### EXCERPT PROVIDED
▼▼▼
Last week India appeared to be a harmonious whole, astir with a new sense of its own nationalism. At the west coast city of Ahmedabad, 400,000 people had thronged together to hold darshan with Panditji Nehru and hear him speak. Said Nehru, grandly: “I am trying, and will try, to reciprocate your love.” Up in the Himalayas, winter was closing in. As deep snows and raging blizzards block the high passes, there is a widespread feeling in India that there will be no more trouble with China until next spring or summer. Suppose that then the Red Chinese grab off even more of India’s northern border regions? No one was ready with an answer, but no one seemed to feel the need of one just now. Having blown off steam, the Indian Parliament, press and public was back in the comforting and protective shade of the big banyan tree.

Meanwhile here is what the archives in the British Intelligence [3] say about VK Krishna Menon. The Ms. Tunnard mentioned in this piece is Bridget Tunnard of the Indian League, who was the mistress of this “life-long bachelor”!
▲▲▲
### DATA EXTRACT
▼▼▼
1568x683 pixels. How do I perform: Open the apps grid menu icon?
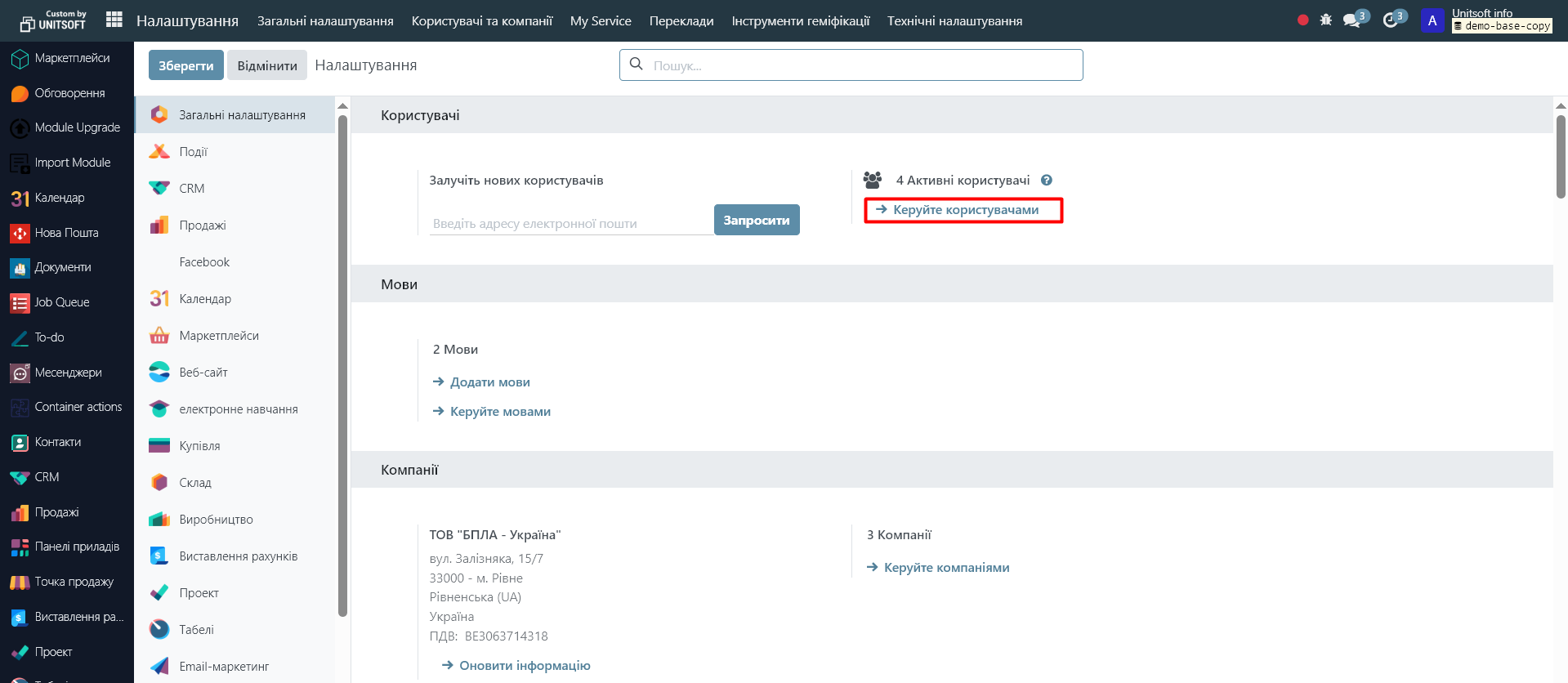click(x=114, y=20)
▲▲▲
### TASK DIRECTIONS
Answer these questions from the excerpt on India and China, one line each:
(a) How many people gathered at Ahmedabad to see and hear Nehru?
(b) What does the excerpt say is blocking the high passes as winter closes in?
(c) Who is the Ms. Tunnard the excerpt mentions?
The lines shown above are material separate from the excerpt on India.

### ANSWER TO THE EXERCISE
(a) 400,000 people.
(b) Deep snows and raging blizzards.
(c) Bridget Tunnard of the Indian League.